● Extract provided:
BEGIN

Tag Archives: Tulipa saxatilis

Bulbs of September

Hippeastrum aulicum – we plant it in semi shade to shaded areas because it will still flower and the dreaded narcissi fly only attack plants in sunny spots

Maybe I will do a monthly post on the bulbs in flower here during each month, I thought in August. I am pretty sure that we have bulbs, corms and tubers of one sort or another flowering twelve months of the year. But August came and went and here we are, well into September and peak spring.

Hippeastrum aulicum

Ah well, there is always some crossover. The narcissi and the Hippeastrum aulicum both started in August and are still in full bloom. The aulicums bring us great pleasure and are a significant feature as winter breaks to spring in our garden but are probably beyond the reach of most people. It is not that they are difficult to grow but they are not widely available and, purchased individually, they will be expensive. Mark’s dad probably started from one or maybe three bulbs, as was his and now our way, and the results here have been achieved over about seventy years of quietly lifting, dividing and planting around the garden, now with many hundreds of bulbs in various locations. Not every gardener has the time, patience and willingness to achieve this, let alone the longevity of stay in one garden location.

Narcissus Twilight

The narcissi are more achievable and will give a quicker result. We grow as many different types as we can, bar the modern hybrids (the King Alfred types) that are most commonly sold. They are better as cut flowers (the weight of the bloom often bends them over in the garden) and are better in places that don’t have issues with narcissi fly. We favour the earlier flowering dwarf narcissi. Growing a range of different species, named hybrids and seedlings raised here on site extends the season into many weeks from early August right through September.

Narcissus cyclamineus seedlings growing on one of our bulb hillsides

We use narcissi everywhere really, the major consideration of sites being that they won’t get swamped by larger growing plants and that they will star as rays of sunshine in their time each year.

Lachenalia aloides

The lachenalias also star through spring. It is the boldest and the brightest that bloom first. Lachenalia aloides is the common form that is widely grown. Cheap and cheerful, might be the best description. Placement is everything when it comes to this bulb. I don’t like it as a garden plant but I think it is great on the margins and in wilder areas.

I am officially giving up on trying to understand the plant classification and nomenclature of lachenalias. Last time I looked, these were all forms of the species L. aloides. I even staged a photo to support my comment that a single species can be very variable. So we have straight aloides, quadricolor (already passing over – it is even earlier), tricolor, vanzyliae and glaucina which was barely opening a week ago. Now I look and I see they have been split. Glaucina is back with L. orchiodes, while quadricolor and vanzyliae seem to have been elevated to the status of being in species classes of their own and I have no idea where tricolor sits. They can remain a mystery for me.

Lachenalia glaucina

From a garden perspective, I always notice that it is the orange, yellow and red lachenalias that flower first (the yellow being Mark’s reflexa hybrid, the red we have is bulbifera). The most desirable so-called blues come later. I say so-called blues because that casual grouping takes in those with the faintest blue genes that are really shades of cream, pink and lilac as much as pure blue. We have gathered every one we could find over the years and by far the most reliable is the aforementioned L. glaucina.

And without writing a book on topic, I can only continue by listing bulbs that I spotted on a perfunctory wander around the rockery and areas where we have done informal swathes of different bulbs. We find the bulbs add depth and detail which we value highly.

END

● Record excerpts:
BEGIN

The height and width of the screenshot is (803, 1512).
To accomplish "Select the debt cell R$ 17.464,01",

END
BEGIN

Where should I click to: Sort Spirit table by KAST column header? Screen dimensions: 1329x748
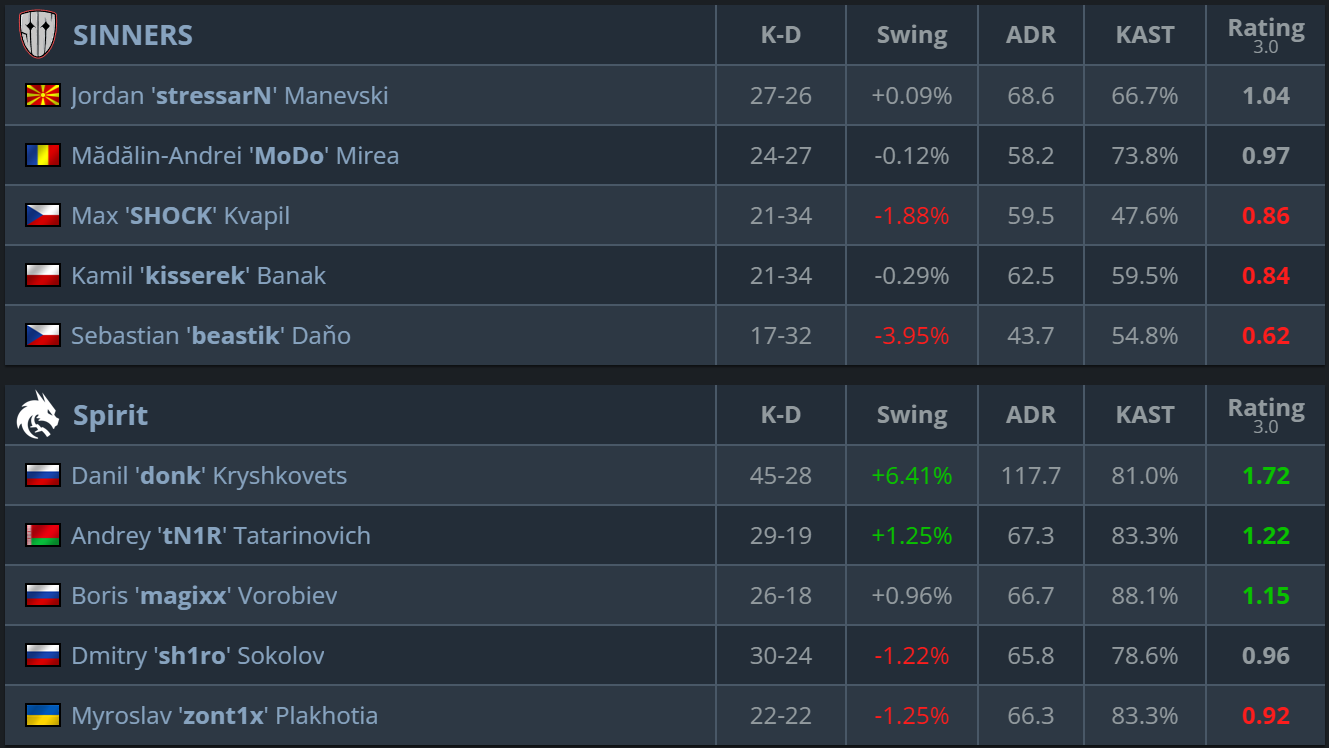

END
BEGIN

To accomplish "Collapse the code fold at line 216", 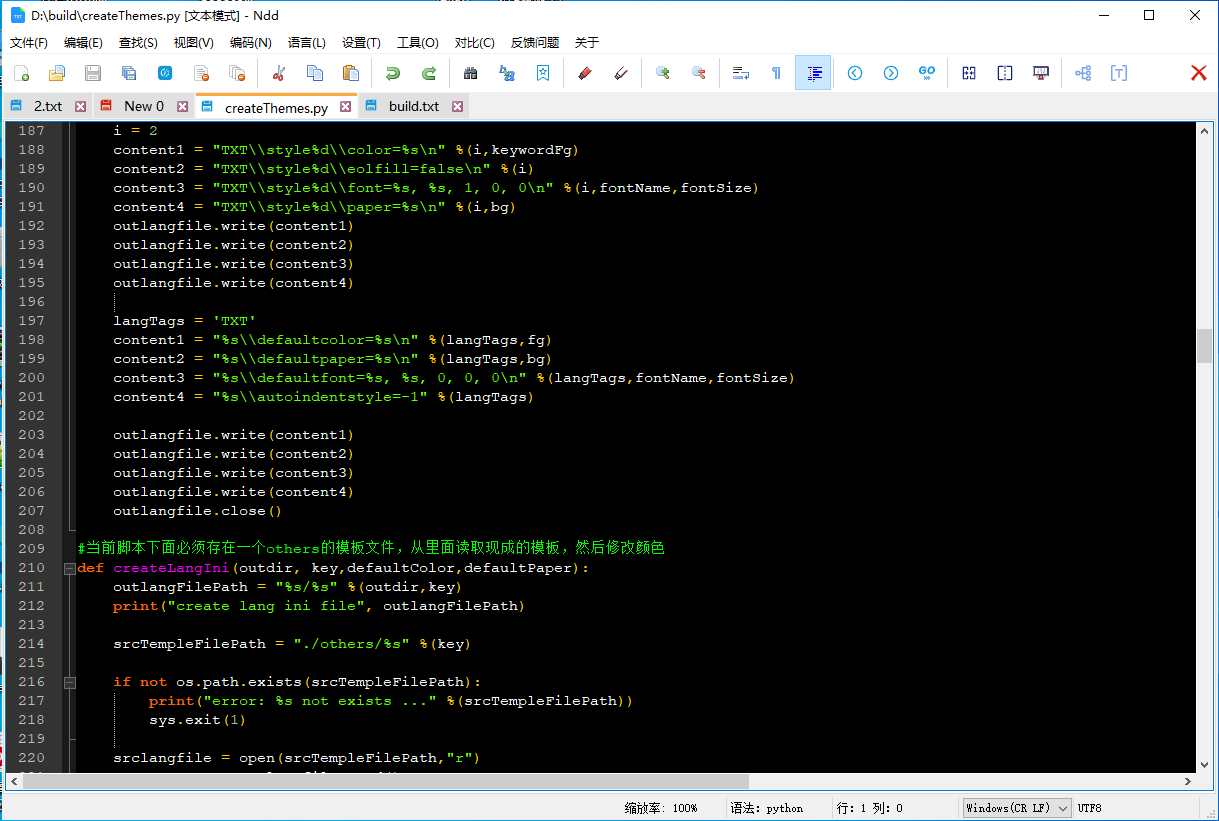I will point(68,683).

END

● Exercises:
**a.** Transcribe the passage of the post on September bulbs from "Ah well, there" up to and including "one garden location.".
**b.** Answer these questions using the post on September bulbs:
(i) Over roughly how many years have the results with Hippeastrum aulicum been achieved?
(ii) Which narcissi are not grown in the garden?
(iii) Which lachenalia is named as by far the most reliable of the so-called blues?

● Solutions below:
**a.**
Ah well, there is always some crossover. The narcissi and the Hippeastrum aulicum both started in August and are still in full bloom. The aulicums bring us great pleasure and are a significant feature as winter breaks to spring in our garden but are probably beyond the reach of most people. It is not that they are difficult to grow but they are not widely available and, purchased individually, they will be expensive. Mark’s dad probably started from one or maybe three bulbs, as was his and now our way, and the results here have been achieved over about seventy years of quietly lifting, dividing and planting around the garden, now with many hundreds of bulbs in various locations. Not every gardener has the time, patience and willingness to achieve this, let alone the longevity of stay in one garden location.

**b.**
(i) About seventy years.
(ii) The modern hybrids (the King Alfred types) that are most commonly sold.
(iii) L. glaucina.